* TASK OBJECTIVE *
Transcribe every line of the records verbatim.

▼

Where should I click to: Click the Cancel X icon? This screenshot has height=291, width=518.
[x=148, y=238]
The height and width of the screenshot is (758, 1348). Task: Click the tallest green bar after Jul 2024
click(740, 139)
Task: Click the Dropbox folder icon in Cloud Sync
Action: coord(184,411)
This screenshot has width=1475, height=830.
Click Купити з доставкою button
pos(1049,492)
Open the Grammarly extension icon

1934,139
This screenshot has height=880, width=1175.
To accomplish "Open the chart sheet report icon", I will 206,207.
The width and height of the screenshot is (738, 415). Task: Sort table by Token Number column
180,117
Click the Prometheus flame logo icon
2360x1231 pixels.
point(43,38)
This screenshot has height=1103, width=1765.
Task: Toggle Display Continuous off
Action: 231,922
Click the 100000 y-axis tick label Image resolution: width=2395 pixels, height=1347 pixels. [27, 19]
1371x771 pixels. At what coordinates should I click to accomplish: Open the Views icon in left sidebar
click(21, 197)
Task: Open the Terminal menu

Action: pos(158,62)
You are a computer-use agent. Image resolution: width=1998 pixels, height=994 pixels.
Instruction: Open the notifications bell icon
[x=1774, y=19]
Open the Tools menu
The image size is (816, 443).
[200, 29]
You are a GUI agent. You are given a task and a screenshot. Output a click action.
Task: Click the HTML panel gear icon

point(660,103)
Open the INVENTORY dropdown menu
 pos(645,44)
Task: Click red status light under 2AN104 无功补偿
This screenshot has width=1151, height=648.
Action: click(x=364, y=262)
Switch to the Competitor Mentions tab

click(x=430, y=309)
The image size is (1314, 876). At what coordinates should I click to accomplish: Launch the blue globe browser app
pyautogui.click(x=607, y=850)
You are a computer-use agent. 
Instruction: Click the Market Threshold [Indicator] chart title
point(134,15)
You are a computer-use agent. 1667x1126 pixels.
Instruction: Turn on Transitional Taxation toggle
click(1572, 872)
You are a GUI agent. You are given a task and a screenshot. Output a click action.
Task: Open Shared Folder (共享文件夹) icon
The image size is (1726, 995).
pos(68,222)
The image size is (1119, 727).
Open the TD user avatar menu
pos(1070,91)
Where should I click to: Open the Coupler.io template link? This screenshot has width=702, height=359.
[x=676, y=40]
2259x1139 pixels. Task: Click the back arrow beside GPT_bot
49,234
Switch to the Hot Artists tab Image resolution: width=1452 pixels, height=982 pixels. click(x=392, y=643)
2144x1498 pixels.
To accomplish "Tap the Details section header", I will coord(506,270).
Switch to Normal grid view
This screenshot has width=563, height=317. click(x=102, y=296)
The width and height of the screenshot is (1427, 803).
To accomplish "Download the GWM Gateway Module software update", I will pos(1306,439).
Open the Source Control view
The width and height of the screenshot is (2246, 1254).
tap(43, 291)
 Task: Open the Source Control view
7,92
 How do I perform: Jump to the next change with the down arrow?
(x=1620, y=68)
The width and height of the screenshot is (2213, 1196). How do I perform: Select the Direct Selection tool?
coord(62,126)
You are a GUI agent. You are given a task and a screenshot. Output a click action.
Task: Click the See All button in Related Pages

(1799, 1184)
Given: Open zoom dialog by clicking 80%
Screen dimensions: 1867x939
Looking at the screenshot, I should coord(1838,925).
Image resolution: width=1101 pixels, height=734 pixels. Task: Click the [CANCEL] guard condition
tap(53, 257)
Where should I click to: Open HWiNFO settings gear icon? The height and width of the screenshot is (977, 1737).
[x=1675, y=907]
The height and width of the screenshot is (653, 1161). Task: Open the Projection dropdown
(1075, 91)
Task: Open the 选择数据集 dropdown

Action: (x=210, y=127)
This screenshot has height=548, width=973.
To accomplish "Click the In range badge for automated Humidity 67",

▲

* TASK SOLUTION *
Where should I click to: Click the Cancel X icon? This screenshot has height=291, width=518.
[x=148, y=238]
The height and width of the screenshot is (758, 1348). Task: Click the tallest green bar after Jul 2024
click(740, 139)
Task: Click the Dropbox folder icon in Cloud Sync
Action: coord(184,411)
This screenshot has width=1475, height=830.
Click Купити з доставкою button
pos(1049,492)
Open the Grammarly extension icon

1934,139
This screenshot has height=880, width=1175.
To accomplish "Open the chart sheet report icon", I will 206,207.
The width and height of the screenshot is (738, 415). Task: Sort table by Token Number column
180,117
Click the Prometheus flame logo icon
2360x1231 pixels.
point(43,38)
This screenshot has height=1103, width=1765.
Task: Toggle Display Continuous off
Action: 231,922
Click the 100000 y-axis tick label Image resolution: width=2395 pixels, height=1347 pixels. [27, 19]
1371x771 pixels. At what coordinates should I click to accomplish: Open the Views icon in left sidebar
click(21, 197)
Task: Open the Terminal menu

Action: pos(158,62)
You are a computer-use agent. Image resolution: width=1998 pixels, height=994 pixels.
Instruction: Open the notifications bell icon
[x=1774, y=19]
Open the Tools menu
The image size is (816, 443).
[200, 29]
You are a GUI agent. You are given a task and a screenshot. Output a click action.
Task: Click the HTML panel gear icon

point(660,103)
Open the INVENTORY dropdown menu
 pos(645,44)
Task: Click red status light under 2AN104 无功补偿
This screenshot has width=1151, height=648.
Action: click(x=364, y=262)
Switch to the Competitor Mentions tab

click(x=430, y=309)
The image size is (1314, 876). At what coordinates should I click to accomplish: Launch the blue globe browser app
pyautogui.click(x=607, y=850)
You are a computer-use agent. 
Instruction: Click the Market Threshold [Indicator] chart title
point(134,15)
You are a computer-use agent. 1667x1126 pixels.
Instruction: Turn on Transitional Taxation toggle
click(1572, 872)
You are a GUI agent. You are given a task and a screenshot. Output a click action.
Task: Open Shared Folder (共享文件夹) icon
The image size is (1726, 995).
pos(68,222)
The image size is (1119, 727).
Open the TD user avatar menu
pos(1070,91)
Where should I click to: Open the Coupler.io template link? This screenshot has width=702, height=359.
[x=676, y=40]
2259x1139 pixels. Task: Click the back arrow beside GPT_bot
49,234
Switch to the Hot Artists tab Image resolution: width=1452 pixels, height=982 pixels. click(x=392, y=643)
2144x1498 pixels.
To accomplish "Tap the Details section header", I will coord(506,270).
Switch to Normal grid view
This screenshot has width=563, height=317. click(x=102, y=296)
The width and height of the screenshot is (1427, 803).
To accomplish "Download the GWM Gateway Module software update", I will pos(1306,439).
Open the Source Control view
The width and height of the screenshot is (2246, 1254).
tap(43, 291)
 Task: Open the Source Control view
7,92
 How do I perform: Jump to the next change with the down arrow?
(x=1620, y=68)
The width and height of the screenshot is (2213, 1196). How do I perform: Select the Direct Selection tool?
coord(62,126)
You are a GUI agent. You are given a task and a screenshot. Output a click action.
Task: Click the See All button in Related Pages

(1799, 1184)
Given: Open zoom dialog by clicking 80%
Screen dimensions: 1867x939
Looking at the screenshot, I should coord(1838,925).
Image resolution: width=1101 pixels, height=734 pixels. Task: Click the [CANCEL] guard condition
tap(53, 257)
Where should I click to: Open HWiNFO settings gear icon? The height and width of the screenshot is (977, 1737).
[x=1675, y=907]
The height and width of the screenshot is (653, 1161). Task: Open the Projection dropdown
(1075, 91)
Task: Open the 选择数据集 dropdown

Action: (x=210, y=127)
This screenshot has height=548, width=973.
To accomplish "Click the In range badge for automated Humidity 67",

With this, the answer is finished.